I was almost giddy with the idea that no one owned the words or definitions in the world. I didn’t have to be beholding to the National Organization for Women, or quote Helen Reddy songs to be a feminist. I could define words for myself. I could define myself. I left that classroom energized with the possibility of being proud of being a woman, of being proud of myself.

I had been freed from the false dichotomy of “feminist-vs-feminine” and realized that I could be both. I set out to try to be both, and, along the way, I discovered that there were role models everywhere—women defining, for themselves, what it is to be a woman. My mother and my older sisters, for example, had always been there for me to draw strength from. They are Western women, strong in their convictions, their opinions, and their faith; but loving and kind to their families and their friends, loyal to their country, and unafraid to cry in public.

They are women that know you can’t go through life alone, that life is made up of compromise and failure, give and take, laughter and tears. They are women who rely upon their husbands to be there. They are women whose husbands rely upon them. They are women whose business colleagues call when they need advice, or who pick up the phone to ask advice of others. Their manicured hands are scarred by cooking a thousand meals, and softened by the touch of a baby’s toes. They have a closet full of fat clothes from their pregnancy, regular clothes they can finally wear, and clothes they vow they will someday wear again.

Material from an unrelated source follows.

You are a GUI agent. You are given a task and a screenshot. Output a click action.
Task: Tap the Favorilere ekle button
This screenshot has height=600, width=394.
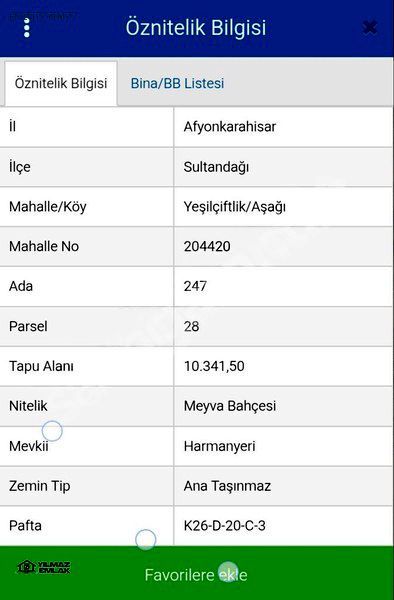(196, 574)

And they aren’t alone. They are also the women who choose to stay home. Women who bake bread in the morning, kiss their husbands goodbye, drive their children to school, and go home to clean their houses, make dinners and wash clothes. If they had a moment in their busy schedule, they would sit down and tell you why they no longer practice law or see patients any more and how they love their lives, their husbands, and G-d. They are feminists, in their own way, and they define themselves.

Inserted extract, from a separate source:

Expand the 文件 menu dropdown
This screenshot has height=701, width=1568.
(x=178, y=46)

I was tired of the images that the media and the politicians tried to feed about what a woman should be, but too busy to look for an icon. I watched a battery of pantsuit-clad, sensible-shoe wearing women clomp across the stage—newscasters and politicians, pundits and talk-show hosts. They all wore the stamp of acceptable, carefully controlled women’s images manufactured by the media. They represented what I was supposed to be, but not what I am or ever wanted to be.

When Sarah Palin crossed the national stage, however; I saw something new.

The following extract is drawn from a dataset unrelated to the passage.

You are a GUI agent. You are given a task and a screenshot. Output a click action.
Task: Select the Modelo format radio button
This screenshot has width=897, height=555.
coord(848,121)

Suddenly, on national news, I saw myself. I connected. I saw her walk across the stage and knew that this was a feminist like me, a feminist who defined herself. She is a feminine feminist. There she stands in her dress and her stylish glasses and her beautiful shoes, and I say to myself, “Where have you been?”

She has a manicure and kids, a career and the love of a good man. She has faced challenges in her family and met them. She has a disabled child and a loveable but uncontrollable teenager. She has enemies accusing her of being a bad mother because she is working; and a bad worker because she is a mother. I have been there too, and I know how she feels. She is real, and she is everything I am and ever wanted to be and more.

The media seems perplexed by Sarah Palin’s sudden stardom, but I have no doubts about why she is so popular. Finally, the women of America have a REAL feminist to look to. We are not told we have to be militant women with bad haircuts who want to be men. We are not told we have to wear pants and prove that we are smart. We are your mothers and your sisters and your professors and your doctors. We love our kids to a fault. We wear perfume. We make mistakes. We need men, we love men, and we know that men and women are different. We are happy for that difference, proud of it, in fact.

So, Sarah Palin, don’t worry about what they say about you. They aren’t saying anything they didn’t say about us too. We’ve got your back. Now, go out there and make us proud, keep them guessing, and never let them define you.

Dr. Yael Kassorla is an instructor of English at Georgia Gwinnett College in Lawrenceville, Georgia.